+++ Data to use +++
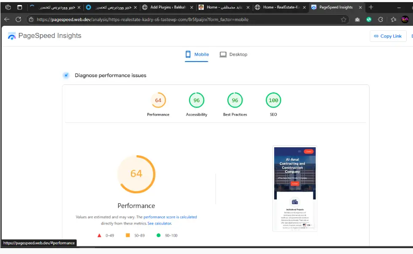Switch to the Desktop analysis icon
Screen dimensions: 413x254
(222, 54)
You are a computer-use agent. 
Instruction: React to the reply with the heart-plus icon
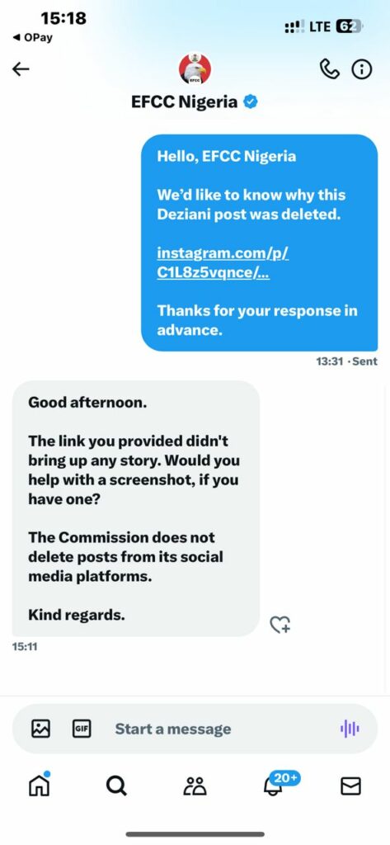click(x=280, y=624)
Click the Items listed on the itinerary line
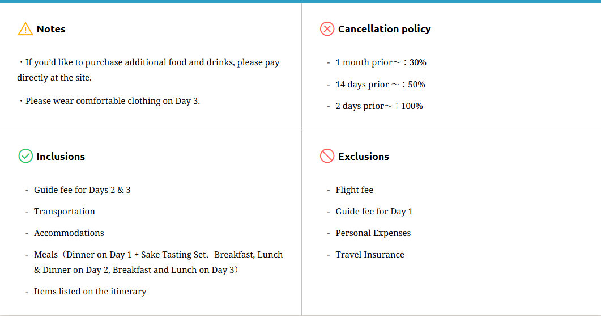Screen dimensions: 601x316 click(90, 292)
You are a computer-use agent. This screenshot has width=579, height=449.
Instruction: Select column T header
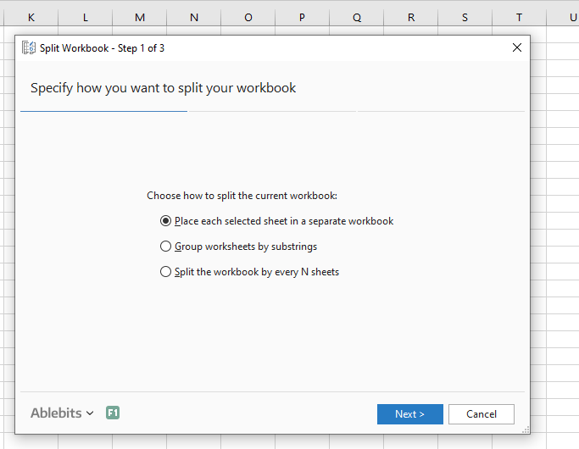[x=519, y=17]
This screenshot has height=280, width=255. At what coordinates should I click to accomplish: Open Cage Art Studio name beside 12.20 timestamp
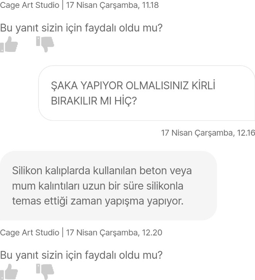coord(30,232)
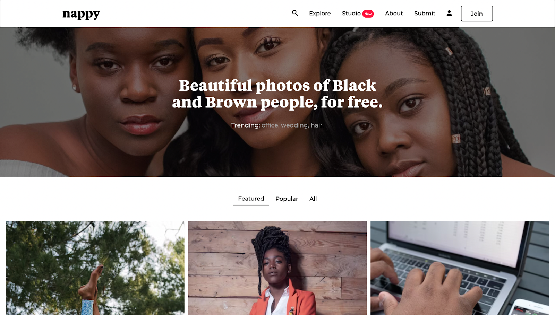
+++
With the pictures left out, output exactly the lines that begin at the line containing "This screenshot has height=280, width=255." and end at the last line of the material.

> Problem solution:
This screenshot has height=280, width=255. At what coordinates should I click to accomplish: Open Cage Art Studio name beside 12.20 timestamp
coord(30,232)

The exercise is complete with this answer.